When we start seeing reports that hospital food is at risk from a "no deal" Brexit and the Department of Health is writing to health trusts advising them to make contingency plans to deal with a shortage of imported ingredients, then it is time to start taking this very seriously indeed.

I've already noted several times that, with advanced planning, there is no need for there to be food shortages after Brexit, but keeping imports moving comes at the cost of shutting down much of our export trade. And, as I've also pointed out, if the Channel routes are disrupted, we cannot expect other ports to pick up the slack.

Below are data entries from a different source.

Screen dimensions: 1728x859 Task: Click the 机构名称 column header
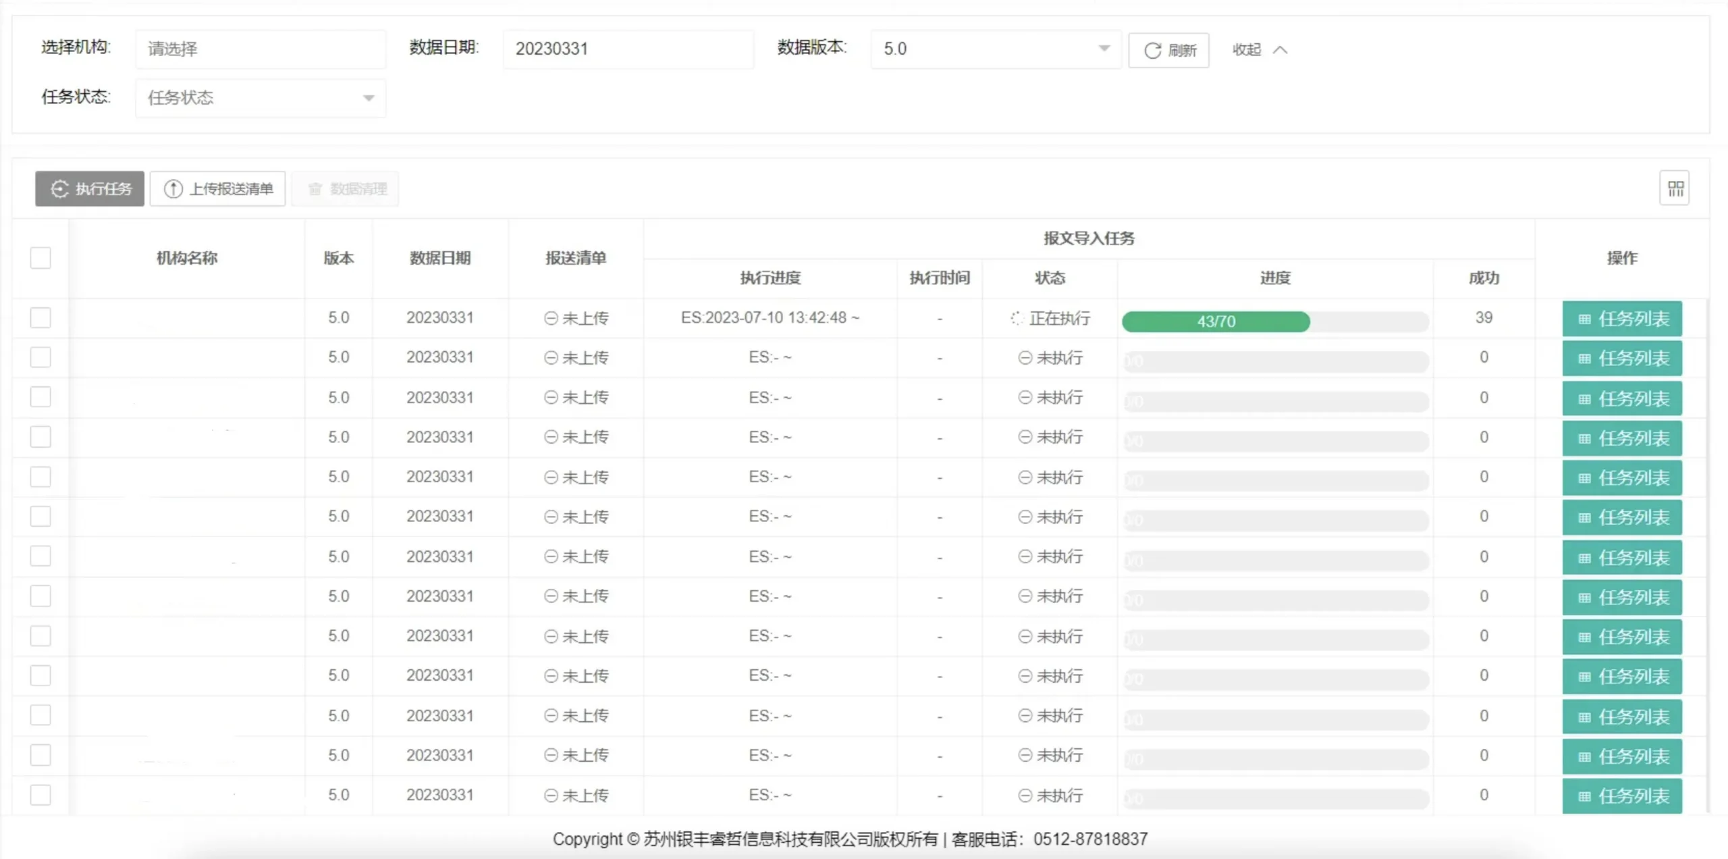coord(187,258)
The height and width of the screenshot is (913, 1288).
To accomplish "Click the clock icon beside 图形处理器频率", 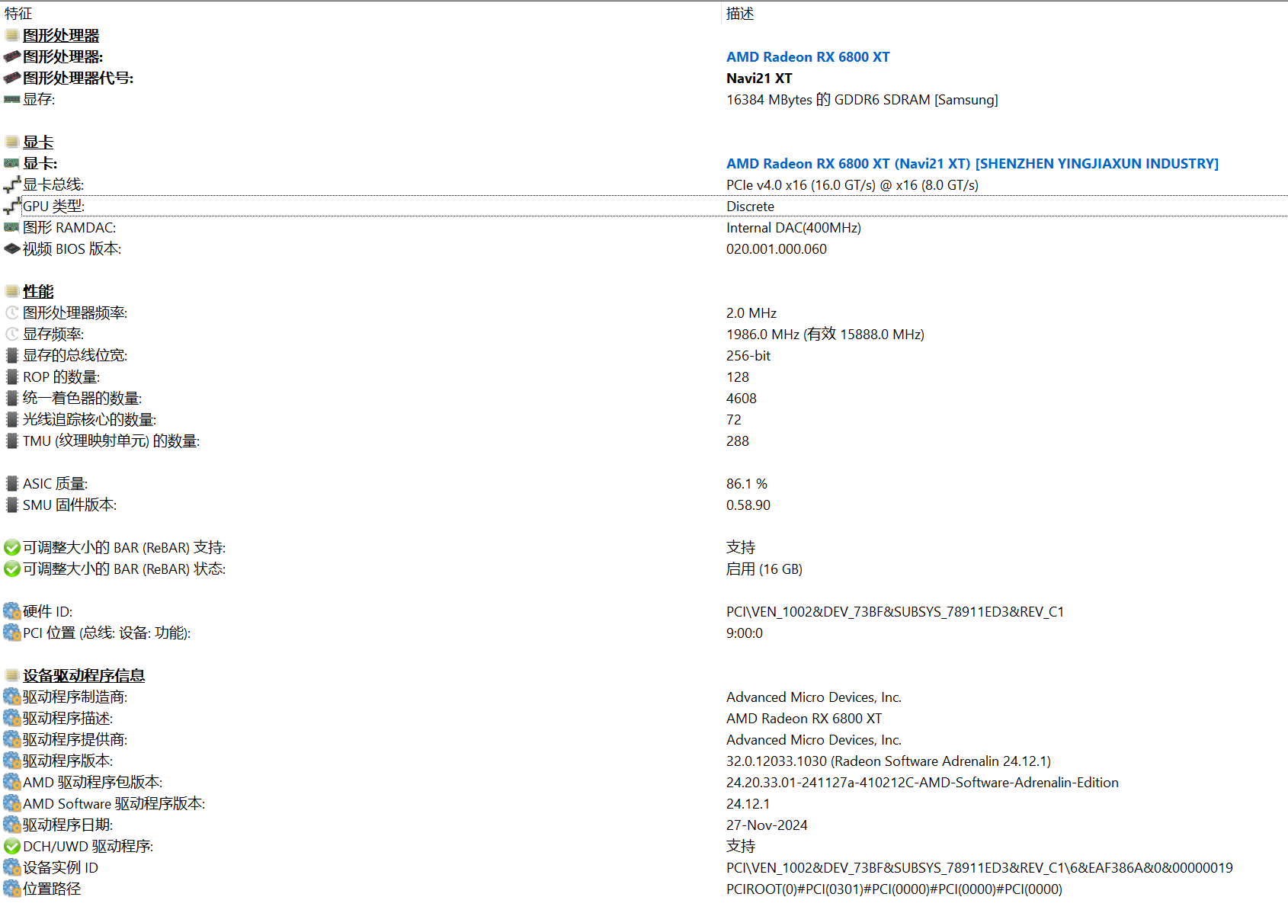I will (x=11, y=313).
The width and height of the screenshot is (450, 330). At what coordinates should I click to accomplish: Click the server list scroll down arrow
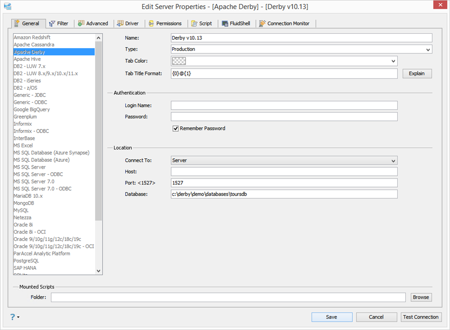click(99, 270)
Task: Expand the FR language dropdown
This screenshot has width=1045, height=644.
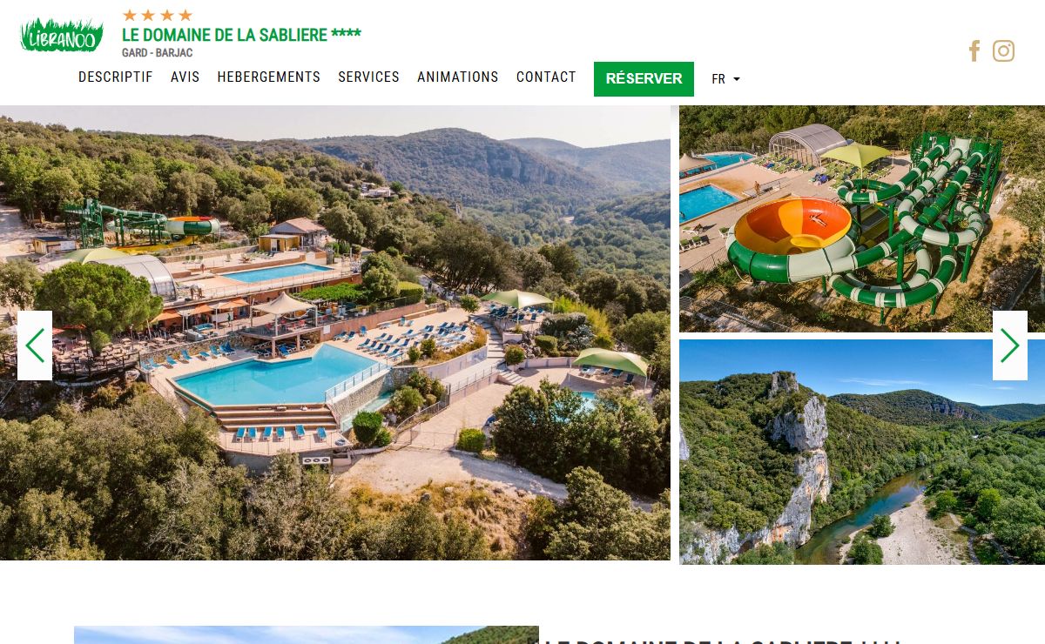Action: [x=725, y=79]
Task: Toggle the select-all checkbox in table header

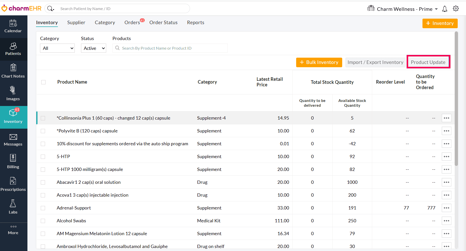Action: [x=43, y=82]
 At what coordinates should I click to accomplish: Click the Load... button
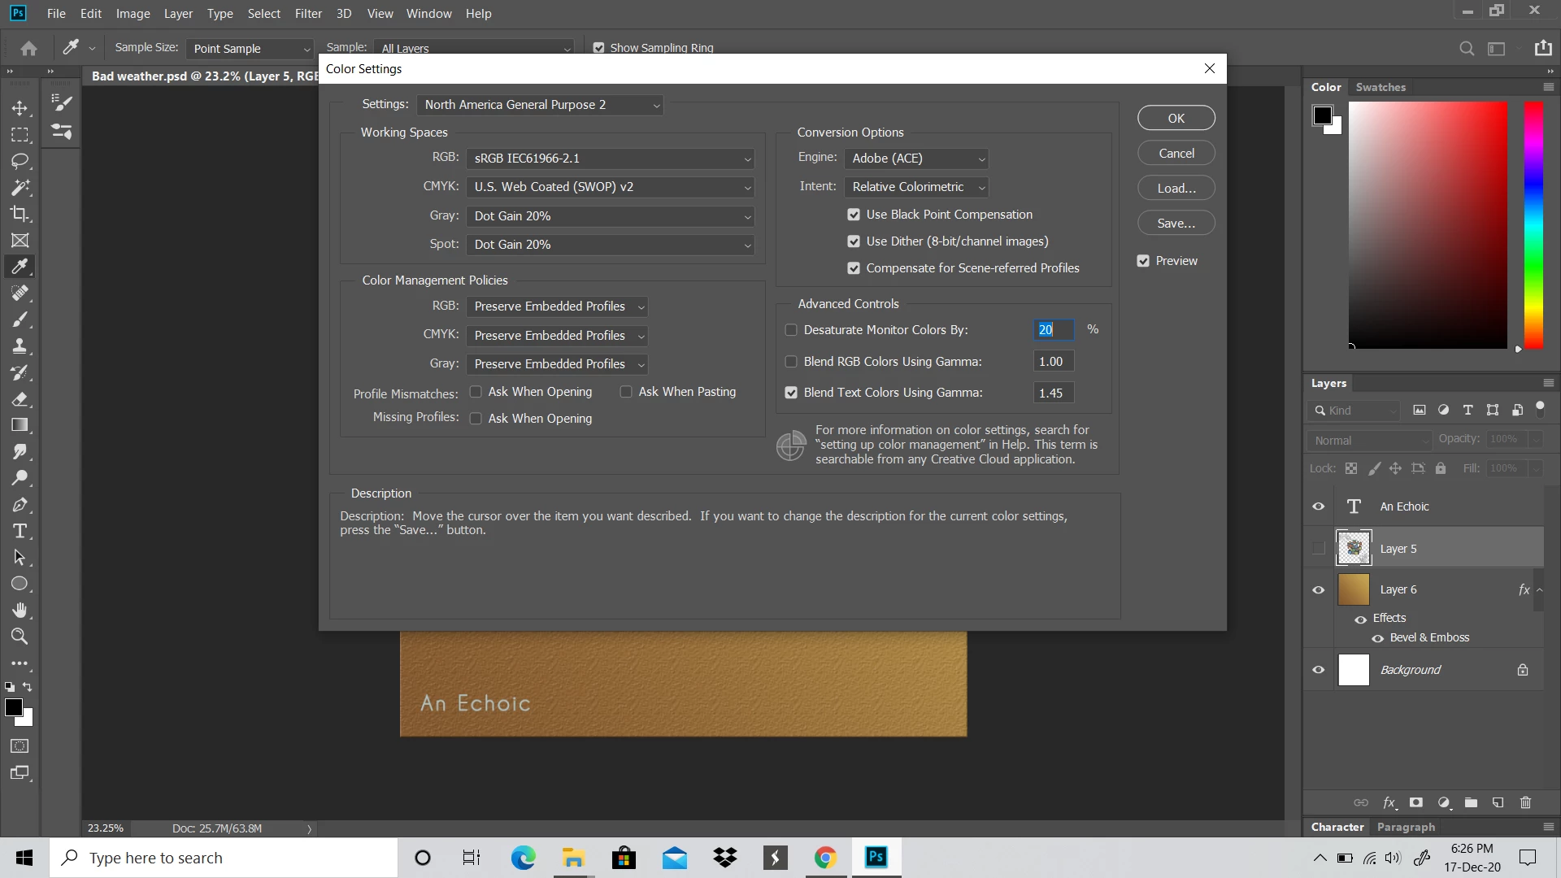tap(1176, 188)
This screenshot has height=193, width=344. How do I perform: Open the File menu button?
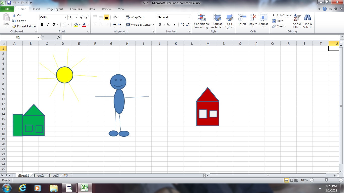(x=7, y=9)
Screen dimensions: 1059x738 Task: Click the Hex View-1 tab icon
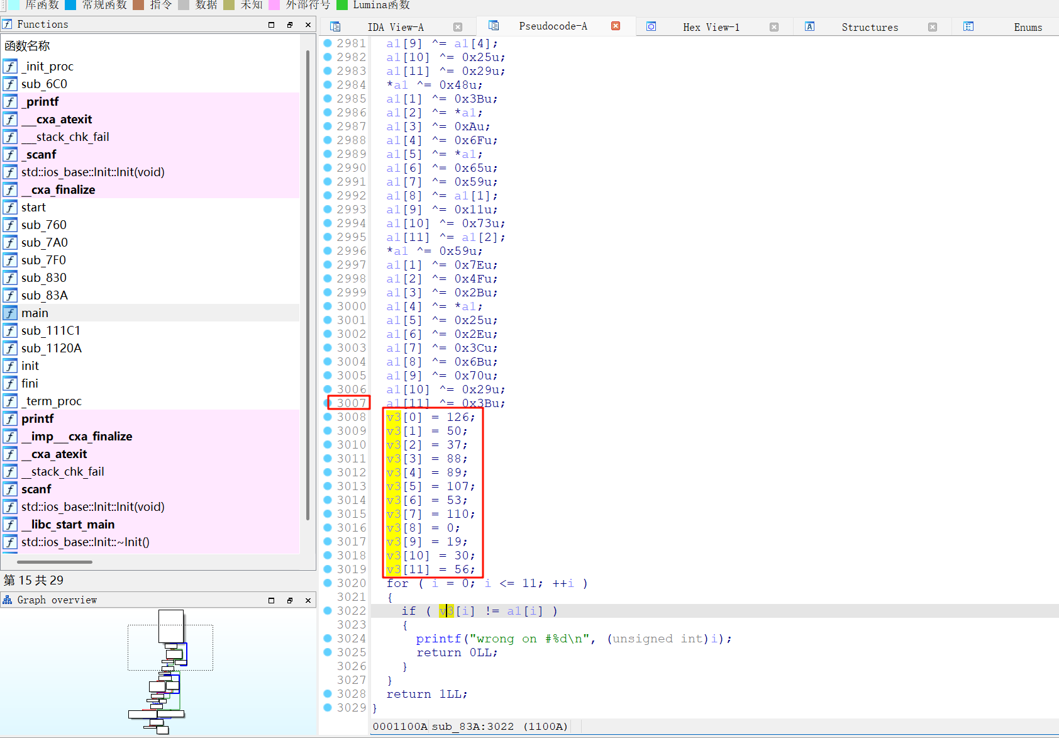point(651,26)
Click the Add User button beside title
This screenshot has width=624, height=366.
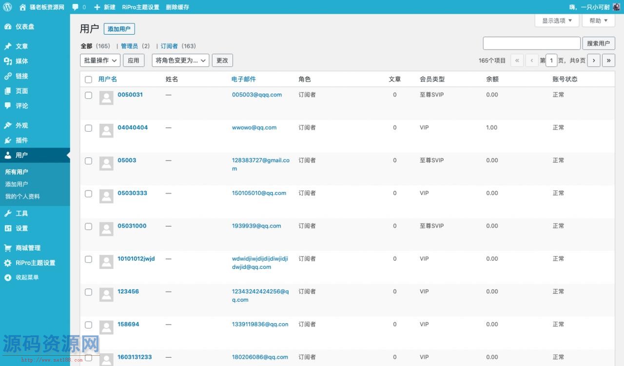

Understandably, the focus today in on the 100th Anniversary of the end of the First World War – a war which, incidentally, was the intellectual cradle for the European Union.

That war was supposed to be the war to end all wars but, after the second, we saw the belated emergence of the structures which were to become the EU, supposedly aimed at preventing another European war that could no longer happen in the traditional mould.

A construct which has since submerged the very democracy that its founders supposedly sought to protect, a hundred years on we are facing a new fight to repair what is left of our democracy and bring life back into our politics. And, while we no longer have to confront the wholesale slaughter of trench warfare, it would be wrong to suppose that mankind has altogether forsaken violence.

While rightly we celebrate the peace the 1918 brought us, and mourn the needless loss of millions of lives, we also need to recognise that, in its own ways, each generation has to fight for its liberties anew.

And it fair to say that, given the intellectual genesis of the EU – born on the battlefield of Verdun - we will not be free of the shadow of the First World War until we have restored our own independence, and learnt to live harmoniously with our neighbours without the supervision of Monnet's Platonic guardians.